特定重要物資の現状と取り組みを順次伺っています。
今日は私たちに身近な製品の製造に必要な3つの物資について聞いてみたいと思います。
最初に蓄電池について教えてください。

蓄電池というのは5G基地局やデータセンターなどのバックアップ電源に使われたり、IT機器の電源になったり、電動自動車や電動バイクのバッテリーなどに使われます。
今後の電化・デジタル化社会にも絶対不可欠な基盤です。
海外依存度が高いんです。
車に積む車載用の蓄電池は63%、家庭用の蓄電池は82%です。
ご家庭で再生可能エネルギーを活用されている方も絶対に必要ですけど、すごく海外依存度が高いです。
ということで、去年の12月に特定需要物資に指定をしました。

今年の4月と6月に、なんと15件の供給確保計画が認定されました。
これらの認定事業によりまして、車載用と定置用のリチウムイオン電池の生産基盤を整備する。
生産技術の導入、開発、改良をする。
車載用の円筒形のリチウムイオン電池の生産技術の導入、開発、改良をする。
セパレーターとかバインダーの生産基盤を整備する。
生産技術の導入、開発、改良をする。
バインダー材料もそうですし、電解液・添加材の生産基盤も整備する。
セルケース、セルカバーの生産基盤も整備する。
進化した生産技術の導入、改良、開発。
こういったことが実現する見込みとなっています。

デジタル化社会とかデジタル製品とか非常に身近な言葉ではありますけれども、それの材料に着目するということは今まであまりなかったですし、それがしかも限られた国から届いているという実態も知れました。
そして、それをカバーするための対策がなされていることも知れて、大変よかったです。
続きまして、永久磁石について教えてください。

永久磁石って言っても割とピンとこないかもしれないんですけれども、自動車などの輸送機器とか、産業機器、風力発電、電子通信機器、家電製品なども非常に幅広い用途に使われる、要はモーターの性能を決定する機関部品です。
もしも、日本が省エネ性能に優れた永久磁石モーターを供給できなければ、日本の自動車産業は深刻な競争力低下に陥ってしまう可能性もあります。
永久磁石の世界市場における日本と中国のシェアを見ますと、最新の2021年のデータで、日本が15%、中国が84%ということで負けています。
海外依存度なんですけれども、永久磁石の原料にはレアースが必要なんです。
このレアース原料についてみると、中国の世界全体シェアはネオジウムが91%、ジスプロシウムが100%ということで、世界全体が中国に思いっきり依存しているという状態です。
だから原料のところから本当は考えないといけないのですけれども、永久磁石については今年の8月に一件、供給確保計画が認定されました。
この認定事業によって、まず省レアアース磁石を量産化する技術の開発。
レアアースをそんなに使わないで永久磁石を作ろうと、それも量産しようということになっています。
それから、永久磁石の製造設備の能力を増強するという取り組みが始まることになりました。
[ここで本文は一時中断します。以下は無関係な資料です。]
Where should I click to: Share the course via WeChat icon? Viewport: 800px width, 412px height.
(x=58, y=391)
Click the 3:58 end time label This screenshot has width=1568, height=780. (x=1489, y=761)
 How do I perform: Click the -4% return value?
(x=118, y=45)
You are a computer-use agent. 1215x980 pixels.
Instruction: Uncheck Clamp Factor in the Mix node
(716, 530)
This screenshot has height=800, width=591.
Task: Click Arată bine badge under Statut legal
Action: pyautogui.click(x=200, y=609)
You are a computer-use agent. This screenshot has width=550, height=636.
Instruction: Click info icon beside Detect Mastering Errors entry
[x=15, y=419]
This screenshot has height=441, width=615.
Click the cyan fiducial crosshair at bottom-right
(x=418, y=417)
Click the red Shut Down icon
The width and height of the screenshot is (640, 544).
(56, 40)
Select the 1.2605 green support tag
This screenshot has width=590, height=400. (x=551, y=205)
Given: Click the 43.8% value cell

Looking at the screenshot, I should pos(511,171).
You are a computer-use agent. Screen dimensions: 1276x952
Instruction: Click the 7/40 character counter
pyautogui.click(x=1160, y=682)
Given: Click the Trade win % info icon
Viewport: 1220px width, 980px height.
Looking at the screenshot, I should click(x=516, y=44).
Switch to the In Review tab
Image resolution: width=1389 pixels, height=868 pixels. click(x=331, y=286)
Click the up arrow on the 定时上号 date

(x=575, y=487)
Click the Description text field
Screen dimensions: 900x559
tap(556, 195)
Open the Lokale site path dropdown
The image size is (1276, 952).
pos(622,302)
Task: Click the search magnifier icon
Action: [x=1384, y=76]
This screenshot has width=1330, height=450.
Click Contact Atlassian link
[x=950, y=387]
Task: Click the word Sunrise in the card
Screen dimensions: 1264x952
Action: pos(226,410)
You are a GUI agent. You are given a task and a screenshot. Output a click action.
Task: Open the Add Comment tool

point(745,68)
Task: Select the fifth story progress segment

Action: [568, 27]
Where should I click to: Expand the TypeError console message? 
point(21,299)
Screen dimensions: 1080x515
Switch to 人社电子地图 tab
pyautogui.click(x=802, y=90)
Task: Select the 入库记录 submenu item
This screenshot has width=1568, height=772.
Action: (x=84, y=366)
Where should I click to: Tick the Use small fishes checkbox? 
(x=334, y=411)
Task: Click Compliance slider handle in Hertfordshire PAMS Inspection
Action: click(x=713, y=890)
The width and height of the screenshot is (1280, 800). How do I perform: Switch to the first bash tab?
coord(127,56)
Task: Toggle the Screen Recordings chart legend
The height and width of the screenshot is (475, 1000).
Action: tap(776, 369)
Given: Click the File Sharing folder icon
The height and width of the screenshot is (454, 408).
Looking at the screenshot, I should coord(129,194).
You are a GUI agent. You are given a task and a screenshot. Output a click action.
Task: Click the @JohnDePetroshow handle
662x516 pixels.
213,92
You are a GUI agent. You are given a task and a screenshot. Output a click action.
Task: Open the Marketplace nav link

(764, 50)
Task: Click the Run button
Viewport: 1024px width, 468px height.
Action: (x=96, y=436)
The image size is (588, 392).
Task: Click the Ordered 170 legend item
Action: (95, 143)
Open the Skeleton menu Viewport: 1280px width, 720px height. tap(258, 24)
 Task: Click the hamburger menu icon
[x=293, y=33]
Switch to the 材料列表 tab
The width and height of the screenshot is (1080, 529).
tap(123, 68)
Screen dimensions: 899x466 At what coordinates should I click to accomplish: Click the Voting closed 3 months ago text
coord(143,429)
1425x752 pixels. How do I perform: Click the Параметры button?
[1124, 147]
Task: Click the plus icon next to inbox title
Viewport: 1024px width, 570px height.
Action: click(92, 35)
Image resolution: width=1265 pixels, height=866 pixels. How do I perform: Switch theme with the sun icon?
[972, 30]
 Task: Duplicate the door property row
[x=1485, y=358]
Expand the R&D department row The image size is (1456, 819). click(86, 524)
さまざまな製品の製造現場で必要な工作機械、産業用ロボットについて、最後に教えてください。

工作機械や産業用ロボットは工業製品の製造プロセスで不可欠です。
工作機械、産業用ロボットの活用が不可欠と想定されている工業製品や業種の割合というのは、製造業の名目GDPのうち約5割を占めているという統計があるので、半分の製造業では絶対に必要なものです。
今のところ世界市場における日本メーカーのシェアは、昔よりは下がってきてはいるんですが、工作機械は44%、産業用ロボットは45%ですから強いんです。特に産業用ロボットはファナックや安川電機が有名です。
世界のトップ2ということで、日本が誇るメーカーです。
だけど、中国が中国製造2025という計画の重点分野に、CNC工作機械・ロボットを掲げて官民一体の取り組みを進めて、急速にキャッチアップしてきています。
ファナックがあって安川電機があって3番目だったKUKA、ドイツの会社が中国に買収されました。
ものすごい中国は根性を入れてるということですから、日本のメーカーとしてはさらに高度な技術を開発して、しっかりと日本国内で増産して、世界市場を抑えていくという必要があります。

まだまだ需要が伸びる分野なんです。
産業用ロボットなんかでも、人と一緒に人がそばにいて働いても絶対に怪我しない、人を感知したらパッと止まる、とっても優しい産業用ロボットもありますし、お弁当屋さんで働いている産業用ロボットもありますし、さまざまなところで活躍しています。
今年の6月と7月に、供給確保計画がなんと5件認定されました。
これらの認定事業でCNCシステムの生産基盤、これもしっかりと国内で整備しよう、サーボ機構やPLC、減速機の生産基盤も整備しようということで、かなり取り組みが進んでいくと思います。
日本が強い分野だからと言って油断したらいけないということで、頑張っていきます。
中国でもこれまで日本のメーカーが作っていたんですよ。
やっぱり心臓部であるソフトまで中国でやれと言われたら、なかなか日本のメーカーも困っちゃいますので、国産でしっかりと作っていく、また、有志国、同志国と連携して世界市場に打って出ていく、こういう取り組みが重要な分野です。

工業機械に産業用ロボットは日本では比較的強いというようなお話ありましたが、中国も伸びていますし、プラスアルファまだまだ伸びていく可能性のある分野ということで、日本がこれから注力していくということが分かりました。
全体を通じまして、電動車であったり、家電製品であったり、5G基地局まで、身近な製品に必要な物資の供給確保は急ぐべき課題であることが分かりました。